Source data:
——
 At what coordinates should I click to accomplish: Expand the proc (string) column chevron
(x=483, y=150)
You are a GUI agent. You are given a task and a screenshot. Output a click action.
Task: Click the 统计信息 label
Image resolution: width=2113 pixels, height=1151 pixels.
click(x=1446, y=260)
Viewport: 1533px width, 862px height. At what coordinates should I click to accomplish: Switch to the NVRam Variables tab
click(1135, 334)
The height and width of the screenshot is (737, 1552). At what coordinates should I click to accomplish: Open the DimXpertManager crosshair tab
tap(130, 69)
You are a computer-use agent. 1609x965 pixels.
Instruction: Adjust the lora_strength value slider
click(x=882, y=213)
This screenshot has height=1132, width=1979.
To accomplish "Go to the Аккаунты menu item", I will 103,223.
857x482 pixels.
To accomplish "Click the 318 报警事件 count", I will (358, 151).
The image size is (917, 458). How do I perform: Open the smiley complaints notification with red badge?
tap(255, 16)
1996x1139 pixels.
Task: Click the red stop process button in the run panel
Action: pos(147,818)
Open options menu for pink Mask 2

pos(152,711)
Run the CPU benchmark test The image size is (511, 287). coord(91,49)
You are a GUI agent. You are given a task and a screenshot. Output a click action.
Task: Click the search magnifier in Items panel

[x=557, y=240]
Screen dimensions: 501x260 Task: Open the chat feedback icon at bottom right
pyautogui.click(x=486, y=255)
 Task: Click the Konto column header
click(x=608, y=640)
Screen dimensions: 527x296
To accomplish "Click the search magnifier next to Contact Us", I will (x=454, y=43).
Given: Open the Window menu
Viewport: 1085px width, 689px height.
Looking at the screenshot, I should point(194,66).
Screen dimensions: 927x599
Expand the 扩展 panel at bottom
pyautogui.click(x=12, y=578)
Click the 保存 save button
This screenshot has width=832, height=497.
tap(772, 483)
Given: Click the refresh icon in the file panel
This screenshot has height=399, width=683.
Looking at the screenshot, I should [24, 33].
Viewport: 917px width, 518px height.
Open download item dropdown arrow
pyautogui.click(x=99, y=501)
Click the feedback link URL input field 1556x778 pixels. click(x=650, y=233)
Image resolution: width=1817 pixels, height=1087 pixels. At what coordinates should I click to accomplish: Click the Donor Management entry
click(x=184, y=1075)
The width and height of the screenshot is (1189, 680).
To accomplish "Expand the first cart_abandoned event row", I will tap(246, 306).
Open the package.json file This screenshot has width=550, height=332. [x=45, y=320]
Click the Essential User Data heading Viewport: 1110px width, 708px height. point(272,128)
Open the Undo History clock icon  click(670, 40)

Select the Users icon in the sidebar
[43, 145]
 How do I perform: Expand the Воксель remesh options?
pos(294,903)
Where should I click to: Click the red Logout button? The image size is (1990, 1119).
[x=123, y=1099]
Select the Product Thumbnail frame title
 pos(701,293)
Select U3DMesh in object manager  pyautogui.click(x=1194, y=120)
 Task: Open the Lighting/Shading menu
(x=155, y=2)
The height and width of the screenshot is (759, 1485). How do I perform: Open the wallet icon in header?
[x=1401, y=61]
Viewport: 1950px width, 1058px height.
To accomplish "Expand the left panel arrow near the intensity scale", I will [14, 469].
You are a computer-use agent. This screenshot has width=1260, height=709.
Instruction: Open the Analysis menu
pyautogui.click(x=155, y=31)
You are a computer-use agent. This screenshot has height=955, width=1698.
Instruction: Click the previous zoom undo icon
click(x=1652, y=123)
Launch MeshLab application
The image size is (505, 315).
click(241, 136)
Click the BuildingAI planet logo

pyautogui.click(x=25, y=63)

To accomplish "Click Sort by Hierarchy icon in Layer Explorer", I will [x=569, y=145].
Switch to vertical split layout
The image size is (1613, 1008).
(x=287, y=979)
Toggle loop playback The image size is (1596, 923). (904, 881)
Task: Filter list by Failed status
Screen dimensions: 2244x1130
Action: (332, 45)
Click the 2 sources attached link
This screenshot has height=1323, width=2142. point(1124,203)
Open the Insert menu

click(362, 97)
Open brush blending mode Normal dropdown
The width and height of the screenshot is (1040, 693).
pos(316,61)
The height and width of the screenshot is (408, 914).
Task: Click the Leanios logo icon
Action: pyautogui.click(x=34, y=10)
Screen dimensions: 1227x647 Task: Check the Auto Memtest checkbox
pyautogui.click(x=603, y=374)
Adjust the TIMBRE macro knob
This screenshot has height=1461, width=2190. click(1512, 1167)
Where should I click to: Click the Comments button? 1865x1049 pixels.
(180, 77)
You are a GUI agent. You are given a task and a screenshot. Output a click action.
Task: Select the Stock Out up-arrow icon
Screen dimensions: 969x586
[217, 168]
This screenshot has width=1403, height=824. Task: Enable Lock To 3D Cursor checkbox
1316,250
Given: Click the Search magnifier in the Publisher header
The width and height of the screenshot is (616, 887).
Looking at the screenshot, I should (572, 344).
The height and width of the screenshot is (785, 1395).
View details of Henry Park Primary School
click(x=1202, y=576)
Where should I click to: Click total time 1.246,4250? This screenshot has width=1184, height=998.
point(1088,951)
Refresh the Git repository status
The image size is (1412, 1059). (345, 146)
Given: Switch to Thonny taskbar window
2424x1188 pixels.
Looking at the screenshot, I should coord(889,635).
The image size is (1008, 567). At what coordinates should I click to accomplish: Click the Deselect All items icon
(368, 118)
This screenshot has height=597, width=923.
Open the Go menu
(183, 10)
——
**WHAT YOU WILL DO**:
Write all the data out again, exactly.

**ANSWER TO THE PROBLEM**:
 At what coordinates should I click to accomplish: Expand the proc (string) column chevron
(x=483, y=150)
You are a GUI agent. You are given a task and a screenshot. Output a click action.
Task: Click the 统计信息 label
Image resolution: width=2113 pixels, height=1151 pixels.
click(x=1446, y=260)
Viewport: 1533px width, 862px height. At what coordinates should I click to accomplish: Switch to the NVRam Variables tab
click(1135, 334)
The height and width of the screenshot is (737, 1552). At what coordinates should I click to accomplish: Open the DimXpertManager crosshair tab
tap(130, 69)
You are a computer-use agent. 1609x965 pixels.
Instruction: Adjust the lora_strength value slider
click(x=882, y=213)
This screenshot has height=1132, width=1979.
To accomplish "Go to the Аккаунты menu item", I will 103,223.
857x482 pixels.
To accomplish "Click the 318 报警事件 count", I will (358, 151).
The image size is (917, 458). How do I perform: Open the smiley complaints notification with red badge?
tap(255, 16)
1996x1139 pixels.
Task: Click the red stop process button in the run panel
Action: pos(147,818)
Open options menu for pink Mask 2

pos(152,711)
Run the CPU benchmark test The image size is (511, 287). coord(91,49)
You are a GUI agent. You are given a task and a screenshot. Output a click action.
Task: Click the search magnifier in Items panel

[x=557, y=240]
Screen dimensions: 501x260 Task: Open the chat feedback icon at bottom right
pyautogui.click(x=486, y=255)
 Task: Click the Konto column header
click(x=608, y=640)
Screen dimensions: 527x296
To accomplish "Click the search magnifier next to Contact Us", I will (x=454, y=43).
Given: Open the Window menu
Viewport: 1085px width, 689px height.
Looking at the screenshot, I should point(194,66).
Screen dimensions: 927x599
Expand the 扩展 panel at bottom
pyautogui.click(x=12, y=578)
Click the 保存 save button
This screenshot has width=832, height=497.
tap(772, 483)
Given: Click the refresh icon in the file panel
This screenshot has height=399, width=683.
Looking at the screenshot, I should [24, 33].
Viewport: 917px width, 518px height.
Open download item dropdown arrow
pyautogui.click(x=99, y=501)
Click the feedback link URL input field 1556x778 pixels. click(x=650, y=233)
Image resolution: width=1817 pixels, height=1087 pixels. At what coordinates should I click to accomplish: Click the Donor Management entry
click(x=184, y=1075)
The width and height of the screenshot is (1189, 680).
To accomplish "Expand the first cart_abandoned event row", I will tap(246, 306).
Open the package.json file This screenshot has width=550, height=332. [x=45, y=320]
Click the Essential User Data heading Viewport: 1110px width, 708px height. point(272,128)
Open the Undo History clock icon  click(670, 40)

Select the Users icon in the sidebar
[43, 145]
 How do I perform: Expand the Воксель remesh options?
pos(294,903)
Where should I click to: Click the red Logout button? The image size is (1990, 1119).
[x=123, y=1099]
Select the Product Thumbnail frame title
 pos(701,293)
Select U3DMesh in object manager  pyautogui.click(x=1194, y=120)
 Task: Open the Lighting/Shading menu
(x=155, y=2)
The height and width of the screenshot is (759, 1485). How do I perform: Open the wallet icon in header?
[x=1401, y=61]
Viewport: 1950px width, 1058px height.
To accomplish "Expand the left panel arrow near the intensity scale", I will [14, 469].
You are a computer-use agent. This screenshot has width=1260, height=709.
Instruction: Open the Analysis menu
pyautogui.click(x=155, y=31)
You are a computer-use agent. This screenshot has height=955, width=1698.
Instruction: Click the previous zoom undo icon
click(x=1652, y=123)
Launch MeshLab application
The image size is (505, 315).
click(241, 136)
Click the BuildingAI planet logo

pyautogui.click(x=25, y=63)

To accomplish "Click Sort by Hierarchy icon in Layer Explorer", I will [x=569, y=145].
Switch to vertical split layout
The image size is (1613, 1008).
(x=287, y=979)
Toggle loop playback The image size is (1596, 923). (904, 881)
Task: Filter list by Failed status
Screen dimensions: 2244x1130
Action: (332, 45)
Click the 2 sources attached link
This screenshot has height=1323, width=2142. point(1124,203)
Open the Insert menu

click(362, 97)
Open brush blending mode Normal dropdown
The width and height of the screenshot is (1040, 693).
pos(316,61)
The height and width of the screenshot is (408, 914).
Task: Click the Leanios logo icon
Action: pyautogui.click(x=34, y=10)
Screen dimensions: 1227x647 Task: Check the Auto Memtest checkbox
pyautogui.click(x=603, y=374)
Adjust the TIMBRE macro knob
This screenshot has height=1461, width=2190. click(1512, 1167)
Where should I click to: Click the Comments button? 1865x1049 pixels.
(180, 77)
You are a GUI agent. You are given a task and a screenshot. Output a click action.
Task: Select the Stock Out up-arrow icon
Screen dimensions: 969x586
[217, 168]
This screenshot has width=1403, height=824. Task: Enable Lock To 3D Cursor checkbox
1316,250
Given: Click the Search magnifier in the Publisher header
The width and height of the screenshot is (616, 887).
Looking at the screenshot, I should (572, 344).
The height and width of the screenshot is (785, 1395).
View details of Henry Park Primary School
click(x=1202, y=576)
Where should I click to: Click total time 1.246,4250? This screenshot has width=1184, height=998.
point(1088,951)
Refresh the Git repository status
The image size is (1412, 1059). (345, 146)
Given: Switch to Thonny taskbar window
2424x1188 pixels.
Looking at the screenshot, I should coord(889,635).
The image size is (1008, 567). At what coordinates should I click to accomplish: Click the Deselect All items icon
(368, 118)
This screenshot has height=597, width=923.
Open the Go menu
(183, 10)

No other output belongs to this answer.